The inversion is alive and well!
Shares of telecom and cable TV equipment maker ARRIS Group (ARRS) soaring today on news it’s buying British set-top box maker Pace for $2.1 billion. Why? Because Suwanee, Georgia-based ARRIS plans to do an “inversion,” basing the new company in Britain and thus reducing considerably its U.S. tax burden. ARRIS saying the move will drop its non-GAAP tax rate to 26%-28%.
In recent months, Washington has been blasting U.S. firms for using inversions in order to pay less to Uncle Sam. Back in September, the Treasury Department issued new rules in an effort to discourage the practice. Those rule changes led pharmaceutical company AbbVie (ABBV) to call off what would have been the biggest-ever inversion-- its $55 billion purchase of Ireland’s Shire.
But Yahoo Finance Senior Columnist Michael Santoli thinks officials really haven’t done very much to sour companies on the idea.
“[Officials] made it less appealing basically by being noisy about it and try to shame the companies into not doing it,” he argues. “That was really the only way they did it.

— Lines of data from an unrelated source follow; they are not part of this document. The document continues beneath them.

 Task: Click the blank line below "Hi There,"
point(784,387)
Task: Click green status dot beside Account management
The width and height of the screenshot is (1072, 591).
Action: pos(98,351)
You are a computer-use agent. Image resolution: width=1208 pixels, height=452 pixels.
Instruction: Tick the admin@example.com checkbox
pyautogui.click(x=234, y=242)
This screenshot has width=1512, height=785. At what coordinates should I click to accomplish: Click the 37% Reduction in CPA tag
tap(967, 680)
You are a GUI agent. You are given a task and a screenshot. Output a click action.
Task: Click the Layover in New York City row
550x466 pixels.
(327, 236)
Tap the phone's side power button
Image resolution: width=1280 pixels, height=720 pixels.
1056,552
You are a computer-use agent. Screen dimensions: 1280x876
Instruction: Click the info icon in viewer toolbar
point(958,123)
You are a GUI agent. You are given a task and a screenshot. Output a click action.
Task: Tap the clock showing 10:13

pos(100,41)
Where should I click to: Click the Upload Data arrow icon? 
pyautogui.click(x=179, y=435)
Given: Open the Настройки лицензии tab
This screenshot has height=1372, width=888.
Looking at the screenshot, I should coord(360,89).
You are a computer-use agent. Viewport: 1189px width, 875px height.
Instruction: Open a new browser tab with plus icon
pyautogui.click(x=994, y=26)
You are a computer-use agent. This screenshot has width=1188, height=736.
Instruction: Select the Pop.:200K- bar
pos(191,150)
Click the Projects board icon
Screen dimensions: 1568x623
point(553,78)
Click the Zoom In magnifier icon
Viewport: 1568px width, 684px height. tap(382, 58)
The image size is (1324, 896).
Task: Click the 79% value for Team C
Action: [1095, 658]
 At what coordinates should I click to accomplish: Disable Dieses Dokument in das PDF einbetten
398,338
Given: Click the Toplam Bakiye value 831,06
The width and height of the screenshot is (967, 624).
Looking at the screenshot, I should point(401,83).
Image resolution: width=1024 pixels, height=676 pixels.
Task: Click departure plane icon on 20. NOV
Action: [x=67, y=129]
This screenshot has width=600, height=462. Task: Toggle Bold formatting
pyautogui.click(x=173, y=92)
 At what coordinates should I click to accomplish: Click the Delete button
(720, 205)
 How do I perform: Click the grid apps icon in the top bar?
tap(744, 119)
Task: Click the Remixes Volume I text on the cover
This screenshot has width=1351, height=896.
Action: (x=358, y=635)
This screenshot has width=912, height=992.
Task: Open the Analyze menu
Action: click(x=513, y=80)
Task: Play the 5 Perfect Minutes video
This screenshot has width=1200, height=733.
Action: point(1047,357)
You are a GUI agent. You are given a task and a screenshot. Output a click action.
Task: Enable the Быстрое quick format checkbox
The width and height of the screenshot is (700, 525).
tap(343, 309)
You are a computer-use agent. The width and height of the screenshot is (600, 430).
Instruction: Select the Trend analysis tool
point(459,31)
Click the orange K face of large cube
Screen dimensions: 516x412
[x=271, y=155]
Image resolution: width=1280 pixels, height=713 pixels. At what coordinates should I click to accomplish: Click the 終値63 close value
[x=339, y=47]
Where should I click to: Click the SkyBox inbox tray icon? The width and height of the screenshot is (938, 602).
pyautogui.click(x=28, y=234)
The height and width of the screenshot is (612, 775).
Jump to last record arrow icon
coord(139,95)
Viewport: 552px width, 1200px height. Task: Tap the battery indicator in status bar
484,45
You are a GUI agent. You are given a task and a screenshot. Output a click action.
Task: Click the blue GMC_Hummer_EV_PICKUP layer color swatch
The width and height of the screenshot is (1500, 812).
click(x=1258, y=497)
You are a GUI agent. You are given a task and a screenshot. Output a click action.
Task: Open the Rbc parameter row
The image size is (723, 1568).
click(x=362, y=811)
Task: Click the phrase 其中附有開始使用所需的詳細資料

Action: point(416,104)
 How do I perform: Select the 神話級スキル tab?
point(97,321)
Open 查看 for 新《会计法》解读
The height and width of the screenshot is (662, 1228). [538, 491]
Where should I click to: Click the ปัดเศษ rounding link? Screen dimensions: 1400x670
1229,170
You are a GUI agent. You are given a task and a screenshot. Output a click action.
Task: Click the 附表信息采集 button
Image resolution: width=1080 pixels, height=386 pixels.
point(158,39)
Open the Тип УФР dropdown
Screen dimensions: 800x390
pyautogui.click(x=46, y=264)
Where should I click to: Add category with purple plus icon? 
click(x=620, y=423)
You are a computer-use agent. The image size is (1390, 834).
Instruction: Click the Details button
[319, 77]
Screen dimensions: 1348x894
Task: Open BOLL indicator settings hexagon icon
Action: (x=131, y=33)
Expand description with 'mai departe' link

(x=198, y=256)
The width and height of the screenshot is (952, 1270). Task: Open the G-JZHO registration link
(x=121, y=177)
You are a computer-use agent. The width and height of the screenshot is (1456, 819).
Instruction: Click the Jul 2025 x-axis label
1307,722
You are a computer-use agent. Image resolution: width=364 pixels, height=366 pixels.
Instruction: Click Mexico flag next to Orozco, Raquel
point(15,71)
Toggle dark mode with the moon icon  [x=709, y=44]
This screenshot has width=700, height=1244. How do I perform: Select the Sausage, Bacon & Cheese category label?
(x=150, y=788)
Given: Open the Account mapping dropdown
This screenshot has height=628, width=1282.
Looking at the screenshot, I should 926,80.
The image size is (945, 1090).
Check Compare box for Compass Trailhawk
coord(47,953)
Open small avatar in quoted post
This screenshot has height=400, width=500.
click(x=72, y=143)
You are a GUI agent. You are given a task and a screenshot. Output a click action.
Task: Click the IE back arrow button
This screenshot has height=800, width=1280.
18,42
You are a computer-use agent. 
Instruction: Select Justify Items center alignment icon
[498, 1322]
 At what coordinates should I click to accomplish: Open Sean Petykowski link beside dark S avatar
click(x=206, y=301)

That wore off to some degree-- at least for these guys to strike a deal.”
Rob Cox, U.S. Editor at Reuters, doesn’t really see why the companies should be shamed, anyway.
“It’s the law, they are following the law,” he says. “The real problem is there is no actual tax reform that would make this unpalatable from a financial perspective.”
Santoli agrees, and isn’t holding his breath waiting for Congress to step in.
“It doesn’t seem like there is going to be any comprehensive tax reform package where you might have had more tangible restrictions on tax inversions coming into play,” he says. “In fact, GE’s (GE) recent move where they were shedding their financial liabilities, bringing all those profits back overseas, was kind of a signal that maybe nothing big is going to happen there.”
Santoli also points out it doesn’t appear ARRIS was solely motivated by the tax incentive.
“In theory it makes some kind of sense to be based in the U.K.,” he explains. “It’s not as if they’re going out and finding only the minimum-size company that would qualify.”
Cox thinks the math certainly makes sense.
“If I could swap my 42% tax liability today for a 26% tax liability tomorrow legally, then why wouldn’t I,” he asks. “It would be the right thing to do for your fiduciary duty to your shareholders.”
And Cox believes the real issue isn’t that companies try to avoid taxes, it’s that the system actually encourages them to do it.
“I don’t think it’s wrong what they’ve done,” he says. “It’s just a shame the tax code gives them an incentive to do this.”